■ **TASKS AND EXERCISES**
1. Answer these questions using the passage about the dog-eat-dog world:
(a) What does that world obliterate?
(b) According to the passage, what is easier than seeing evil for what it is?
(c) Who does not think the narrator's dad is a bad person?
2. Output, word for word, everything from "Then there is" down to "world obliterates compassion." in the passage about the dog-eat-dog world.
3. Pick up the passage about the dog-eat-dog world after its final sentence and continue writing it.

■ **EXCERPT PROVIDED**

Then there is that other world, the world a lot of people try not to see. It is the dog eat dog world. Children are often times ushered in by adults who do not see children as exempt from the harshest sides of life; rather, children are unsophisticated and easy victims. These people see only 2 possibilities- dominated and victimize, or be a victim. Their view is that their victims are weak, and they are strong. It is the victim's fault that they are not strong like they are. This world obliterates compassion.

If you were raised this way, you may have a deep-seeded resentment towards the people who were not exposed to this level of suffering, and shame, thinking you somehow deserved this while others do not. This is made even worse when others, trying to protect their own contentment, turn a blind eye to your painful situation. They just refuse to believe that an adult could violate the rules of compassion towards children. It is simply hard to believe what some people are capable of, and it is easier to blame the victim than to see evil for what it is. Psychos are not outwardly revolting. It is a misconception that we cling to, to protect ourselves, that evil is so different, so other, that we have nothing to do with it. We think that bad people do not inhabit our world, and if they do, we can distance ourselves from them. Psychos are actually very charming. They have to be to be effective. Not even my mom thinks my dad is a bad person. My dad is a very, very bad person, and completely arrogant about it besides. My mom has seen more evidence of that than anyone has, but she still does not believe it.

(Stored items)
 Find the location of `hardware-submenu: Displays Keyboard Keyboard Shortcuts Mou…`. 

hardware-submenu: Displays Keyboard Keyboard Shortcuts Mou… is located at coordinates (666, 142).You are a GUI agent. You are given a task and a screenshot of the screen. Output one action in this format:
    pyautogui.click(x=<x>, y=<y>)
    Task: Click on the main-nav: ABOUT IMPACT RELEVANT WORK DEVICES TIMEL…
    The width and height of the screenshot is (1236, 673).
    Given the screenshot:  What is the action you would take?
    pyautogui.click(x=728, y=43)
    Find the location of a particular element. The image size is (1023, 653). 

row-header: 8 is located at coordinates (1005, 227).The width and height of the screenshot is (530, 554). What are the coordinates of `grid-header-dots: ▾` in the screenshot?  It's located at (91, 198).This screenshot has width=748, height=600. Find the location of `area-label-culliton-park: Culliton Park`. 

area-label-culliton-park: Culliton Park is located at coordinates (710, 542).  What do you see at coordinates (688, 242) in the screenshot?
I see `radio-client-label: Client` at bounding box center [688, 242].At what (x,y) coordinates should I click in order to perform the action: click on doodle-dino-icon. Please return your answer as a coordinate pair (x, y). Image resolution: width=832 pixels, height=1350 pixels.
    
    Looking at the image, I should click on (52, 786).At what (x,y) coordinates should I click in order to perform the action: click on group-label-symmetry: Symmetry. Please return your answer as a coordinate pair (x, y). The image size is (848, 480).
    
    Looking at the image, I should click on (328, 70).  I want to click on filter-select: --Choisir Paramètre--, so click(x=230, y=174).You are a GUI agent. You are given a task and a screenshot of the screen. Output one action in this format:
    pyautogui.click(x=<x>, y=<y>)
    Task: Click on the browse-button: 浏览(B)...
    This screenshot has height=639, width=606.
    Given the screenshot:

■ **WRITTEN RESPONSES**
1.
(a) Compassion.
(b) Blaming the victim.
(c) The narrator's mom.

2.
Then there is that other world, the world a lot of people try not to see. It is the dog eat dog world. Children are often times ushered in by adults who do not see children as exempt from the harshest sides of life; rather, children are unsophisticated and easy victims. These people see only 2 possibilities- dominated and victimize, or be a victim. Their view is that their victims are weak, and they are strong. It is the victim's fault that they are not strong like they are. This world obliterates compassion.

3.
Of course, the first world of people trusting and loving each other is so vastly superior to the ruthless, selfish world, both for others and for us. Some people choose the second, though, either because they do not believe the first exists and cannot take that leap of faith, they cannot comprehend that world and those kinds of feelings, or they prefer the sense of power they feel dominating others rather than being on equal footing. I do not know where my dad is with that (probably the later), but I know he is deep inside that dark world. I also know I do not want to be there. I want to be as far from there as possible.